--- Description of the task ---
Copy every line of the entries that includes the word "agent".

***** Exercise materials *****

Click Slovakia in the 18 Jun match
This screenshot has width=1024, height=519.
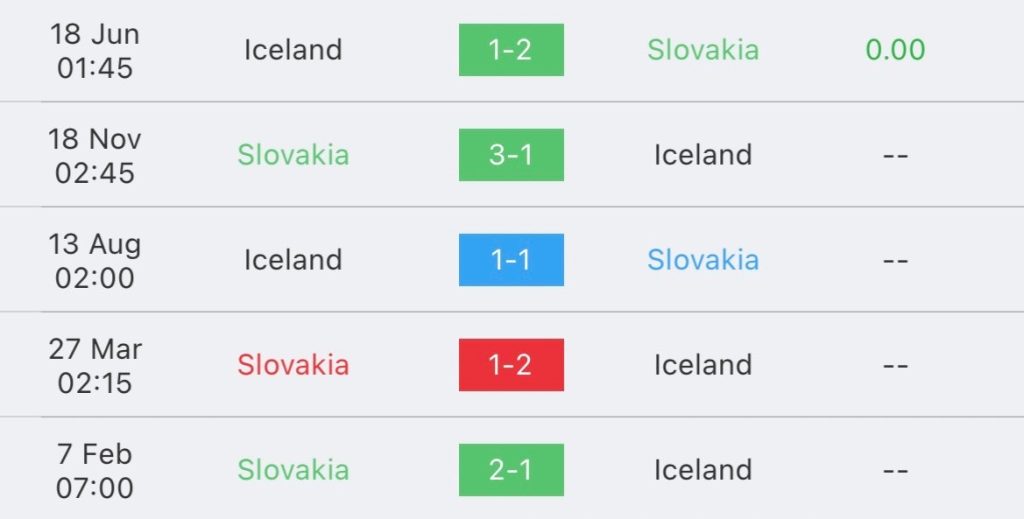pyautogui.click(x=702, y=50)
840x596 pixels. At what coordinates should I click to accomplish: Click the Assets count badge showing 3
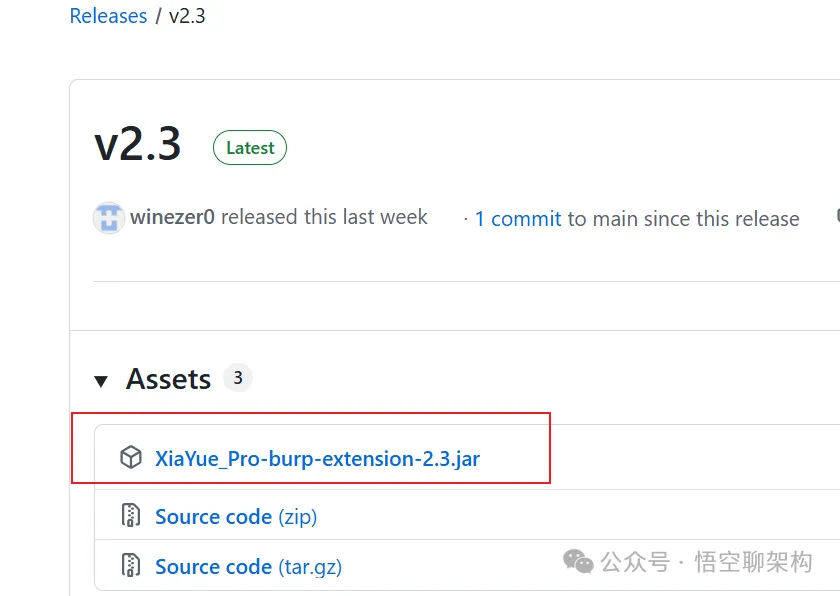pyautogui.click(x=237, y=378)
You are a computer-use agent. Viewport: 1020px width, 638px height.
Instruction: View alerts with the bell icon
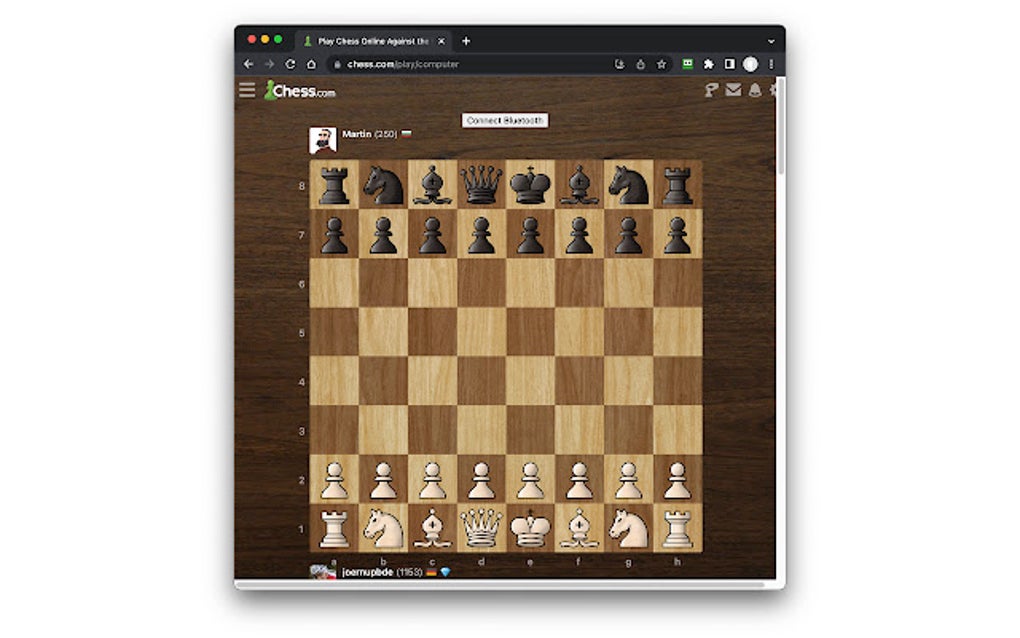click(756, 90)
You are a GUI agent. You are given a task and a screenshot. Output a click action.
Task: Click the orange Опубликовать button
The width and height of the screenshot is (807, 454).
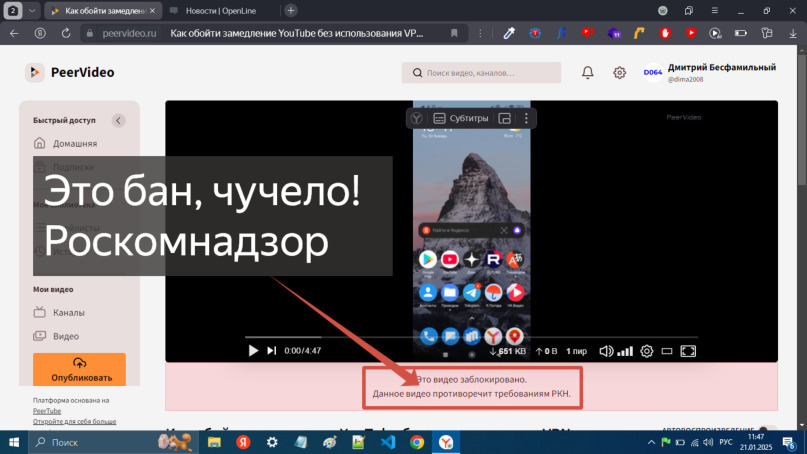[x=79, y=369]
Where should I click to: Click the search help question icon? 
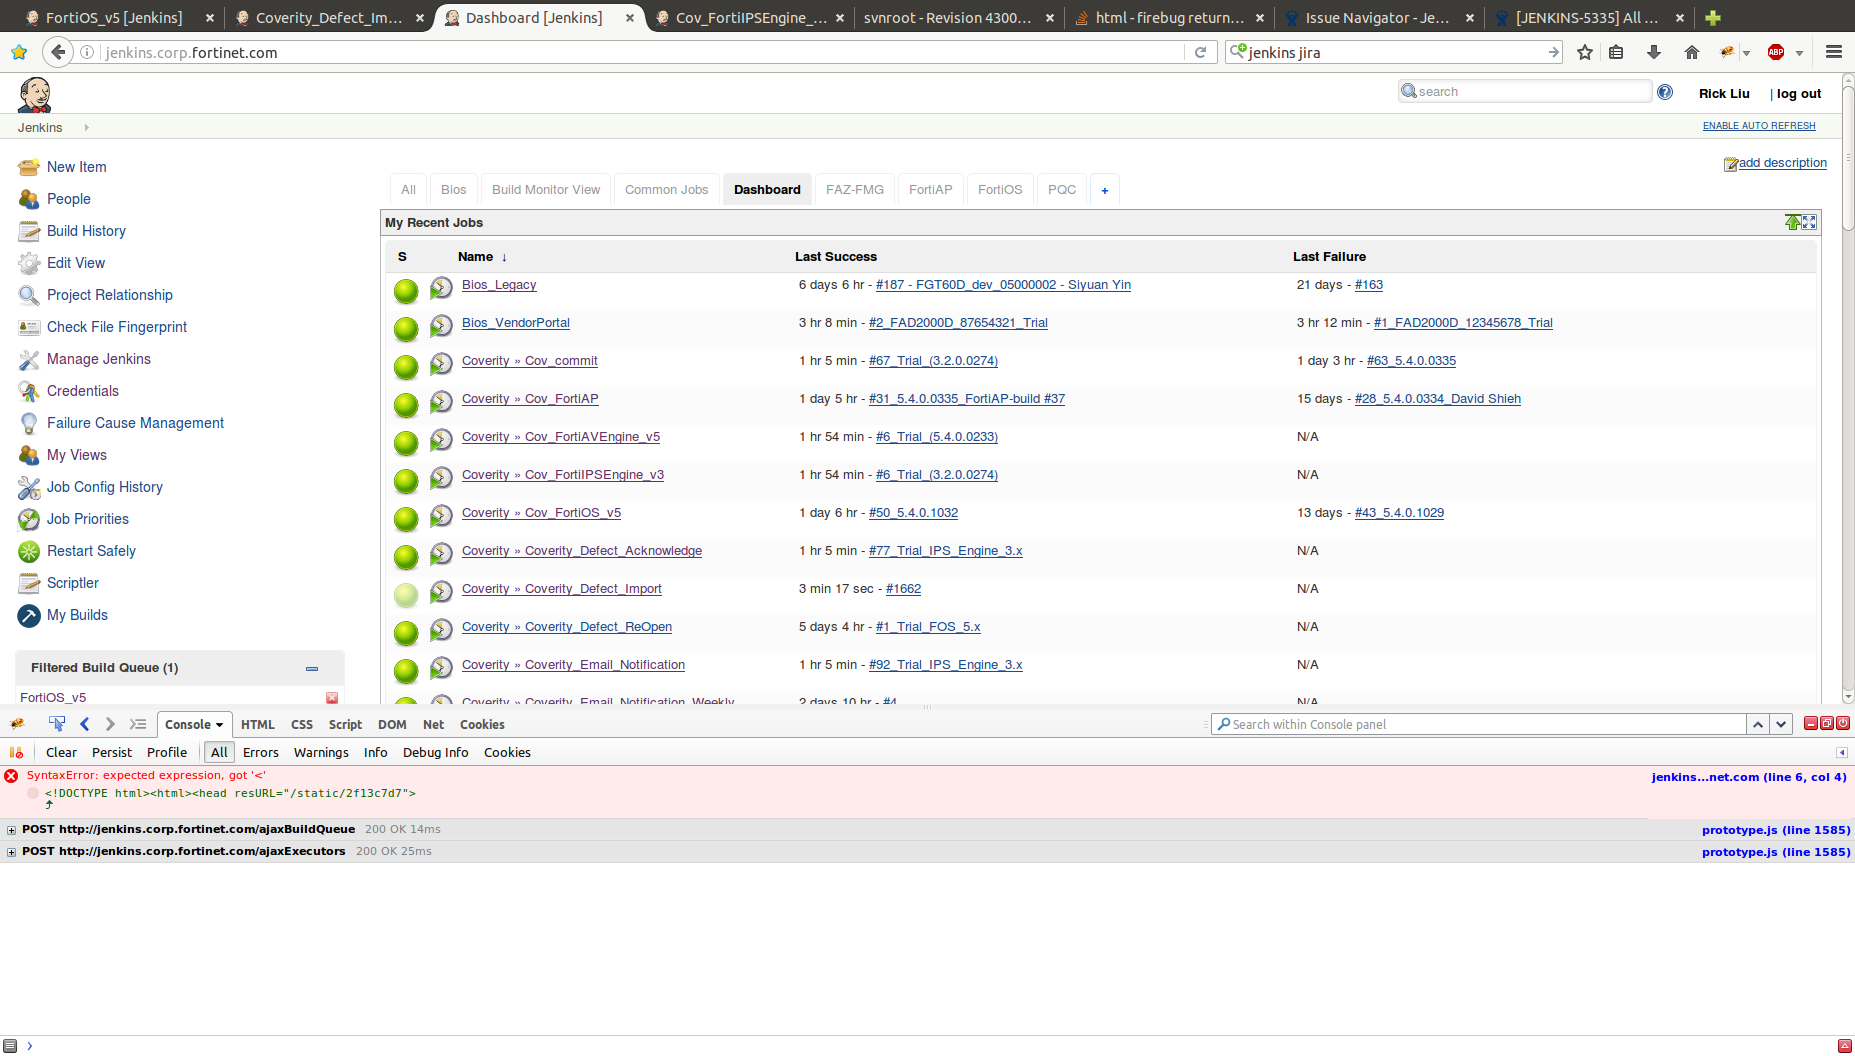[1665, 92]
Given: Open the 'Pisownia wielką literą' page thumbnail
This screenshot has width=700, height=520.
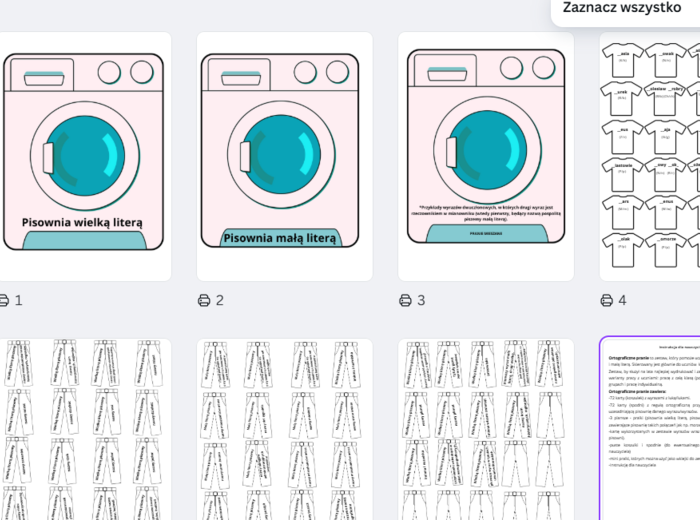Looking at the screenshot, I should (x=84, y=157).
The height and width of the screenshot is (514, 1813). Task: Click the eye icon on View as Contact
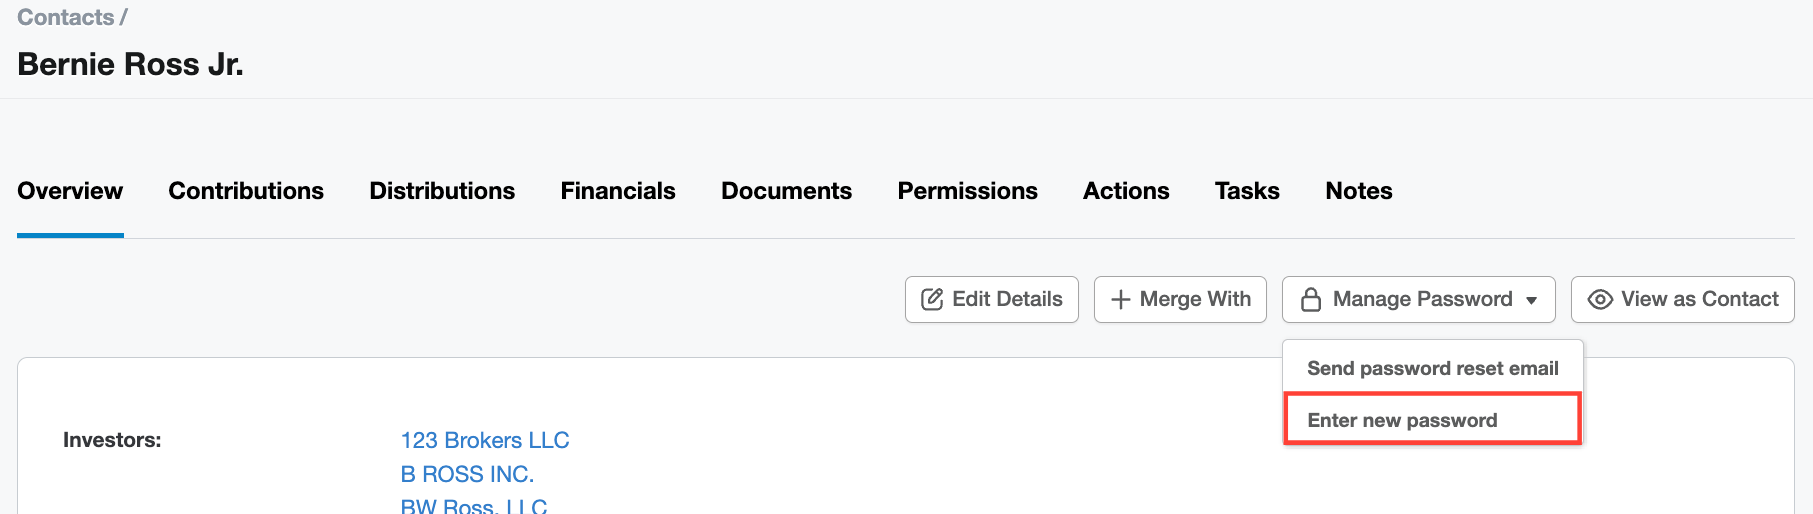(x=1600, y=299)
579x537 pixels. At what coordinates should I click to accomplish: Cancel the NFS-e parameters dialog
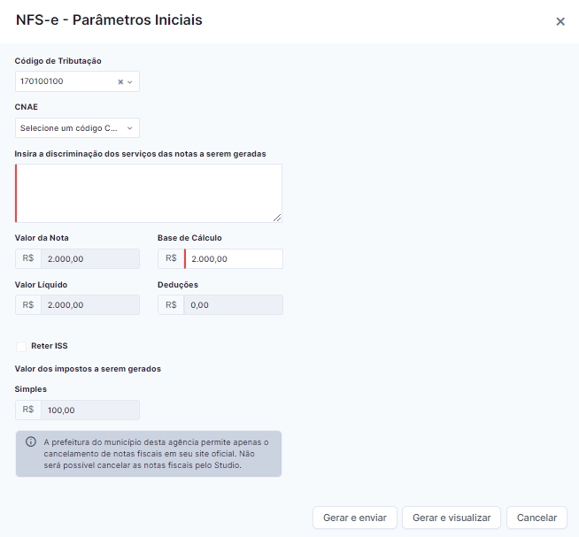[537, 518]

*****

--- Output of the task ---
You are a computer-use agent. Viewport: 1020px width, 638px height.
You are a GUI agent. You are given a task and a screenshot. Output a click action.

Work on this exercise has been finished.